═════ SUPPLIED DATA ═════

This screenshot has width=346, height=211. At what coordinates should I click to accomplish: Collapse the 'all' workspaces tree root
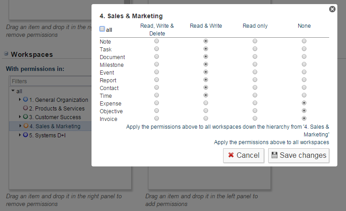(13, 91)
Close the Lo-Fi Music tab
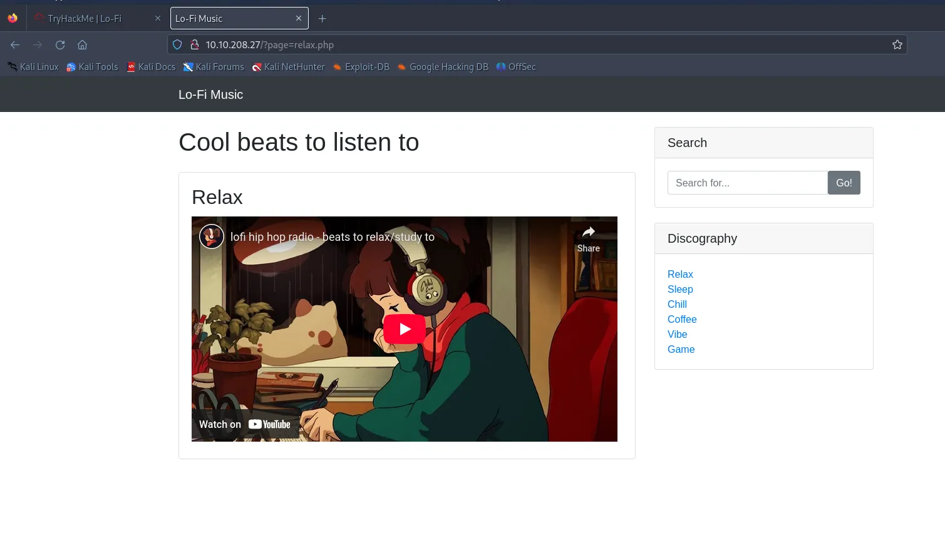The height and width of the screenshot is (533, 945). point(299,19)
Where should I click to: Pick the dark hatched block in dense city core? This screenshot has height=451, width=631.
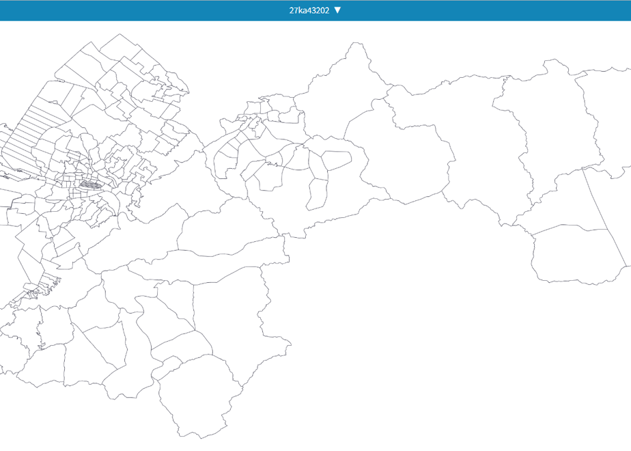click(91, 185)
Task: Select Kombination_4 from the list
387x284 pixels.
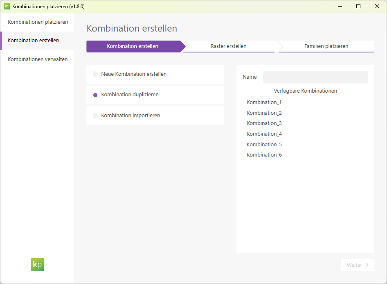Action: coord(264,133)
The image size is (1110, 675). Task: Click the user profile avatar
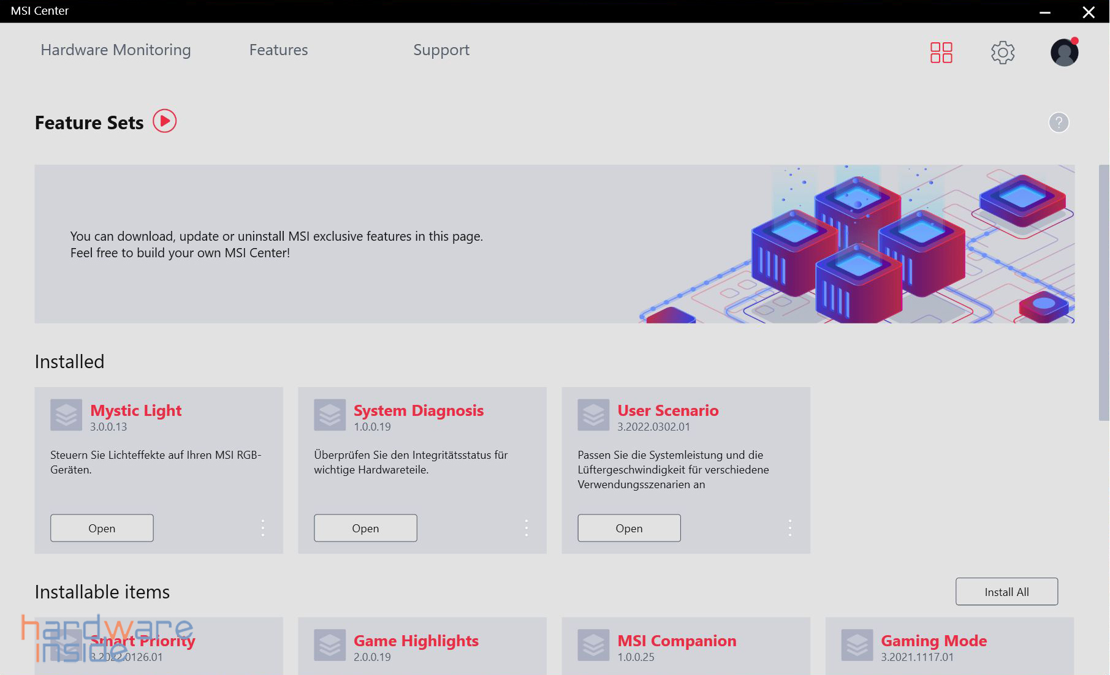click(x=1064, y=53)
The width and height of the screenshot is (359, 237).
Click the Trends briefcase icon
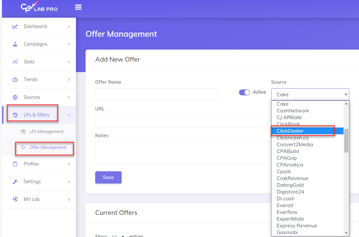pos(15,80)
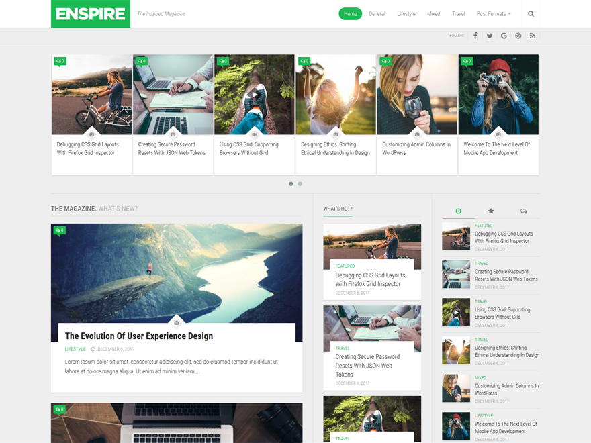Select the first carousel pagination dot
Screen dimensions: 591x443
(x=291, y=183)
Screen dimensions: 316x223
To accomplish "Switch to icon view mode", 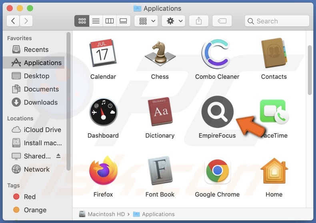I will [x=82, y=21].
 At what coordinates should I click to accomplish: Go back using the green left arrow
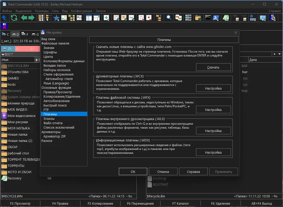(x=24, y=18)
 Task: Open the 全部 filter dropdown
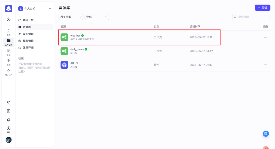[x=97, y=17]
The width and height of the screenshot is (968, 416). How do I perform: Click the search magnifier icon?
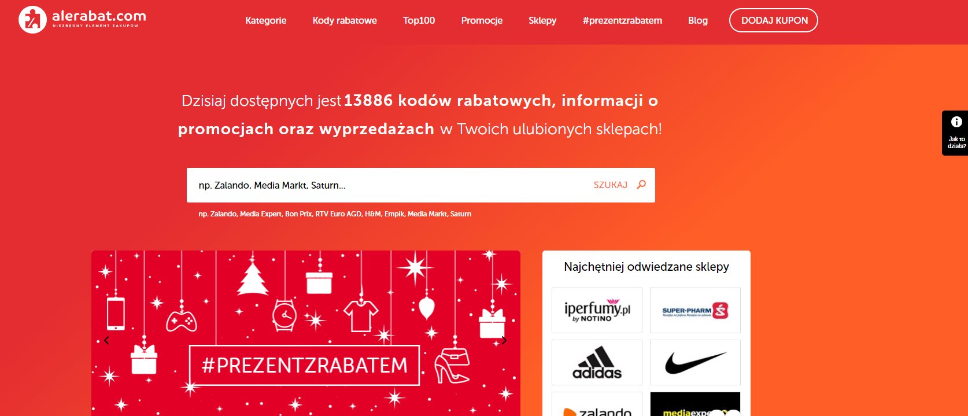pos(641,185)
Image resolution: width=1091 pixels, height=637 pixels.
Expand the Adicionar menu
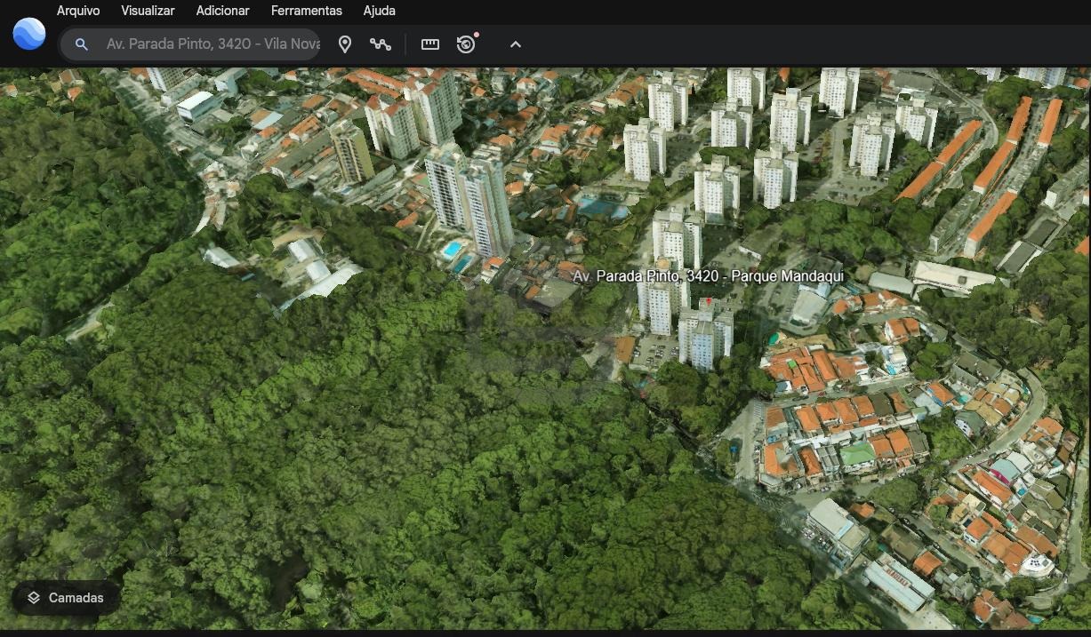click(x=222, y=11)
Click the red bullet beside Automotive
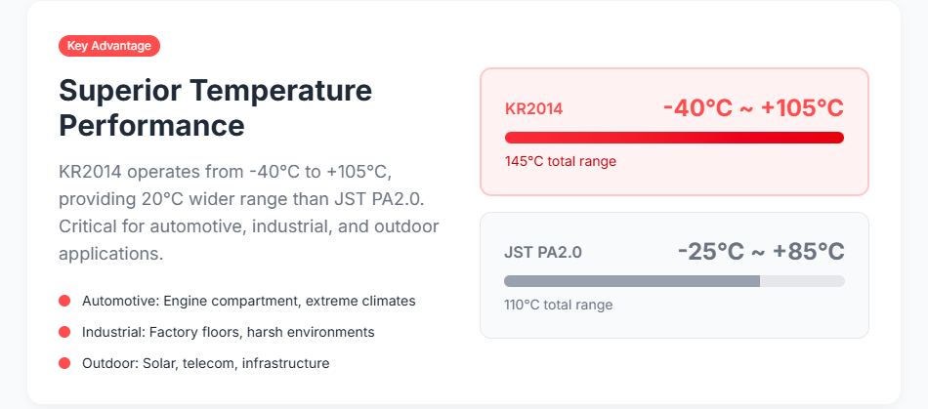Viewport: 928px width, 409px height. (64, 301)
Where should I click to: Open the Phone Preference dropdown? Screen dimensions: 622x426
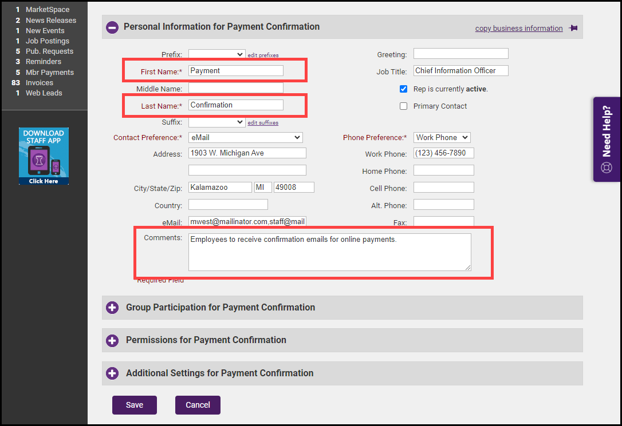[x=442, y=137]
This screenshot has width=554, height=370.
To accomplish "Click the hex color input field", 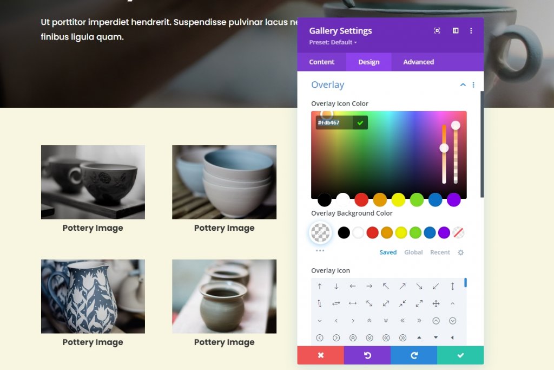I will coord(334,123).
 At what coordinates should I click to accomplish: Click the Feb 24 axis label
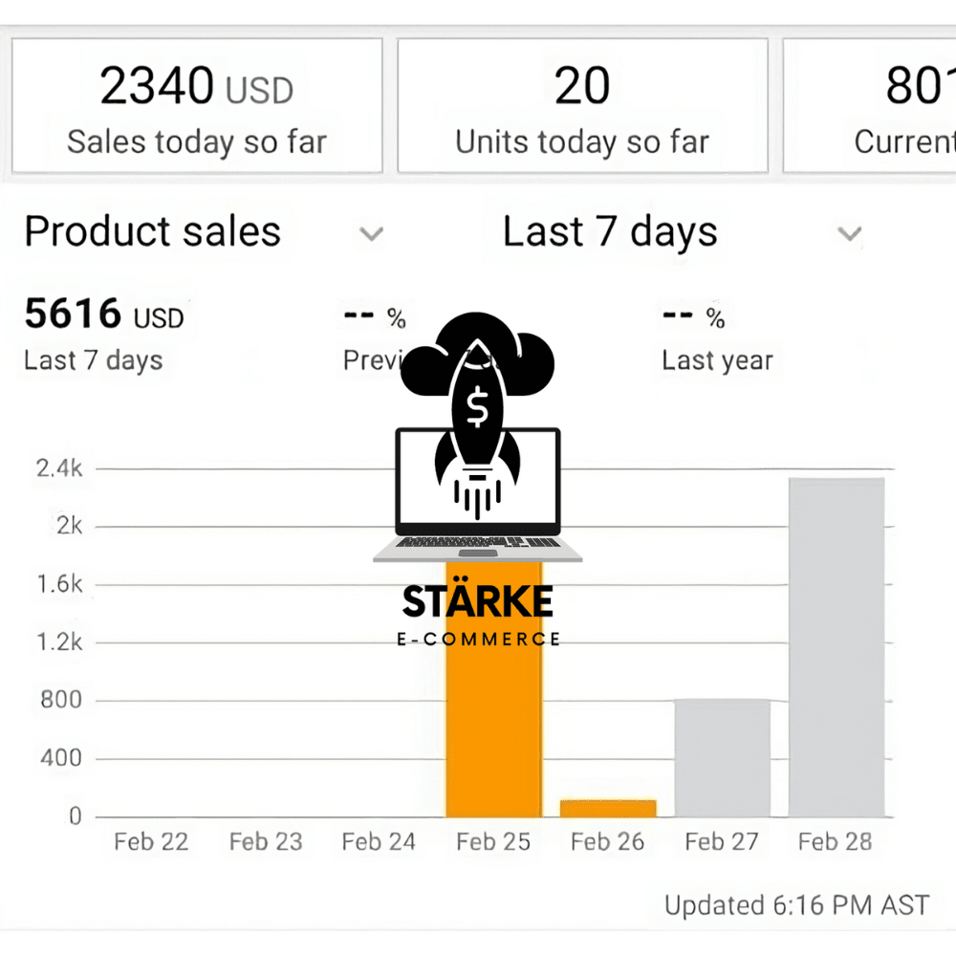379,842
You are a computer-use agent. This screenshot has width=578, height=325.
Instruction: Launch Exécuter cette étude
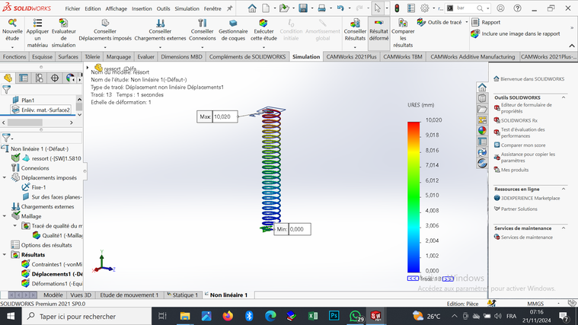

═════

## TASK OBJECTIVE
Only the lines from the beginning of the records up to and including the line with "The width and height of the screenshot is (359, 237)." should appear, exactly as they are, and no pictures.

## RESPONSE
This screenshot has width=346, height=211. At what coordinates should I click to accomplish: Collapse the 'all' workspaces tree root
(13, 91)
Close the Lo-Fi Music tab
The height and width of the screenshot is (533, 945). point(299,19)
Where should I click to: Pick the dark hatched block in dense city core? This screenshot has height=451, width=631.
click(91, 185)
Task: Select Kombination_4 from the list
387x284 pixels.
Action: coord(264,133)
The image size is (1110, 675). Task: Click the user profile avatar
click(x=1064, y=53)
The width and height of the screenshot is (359, 237).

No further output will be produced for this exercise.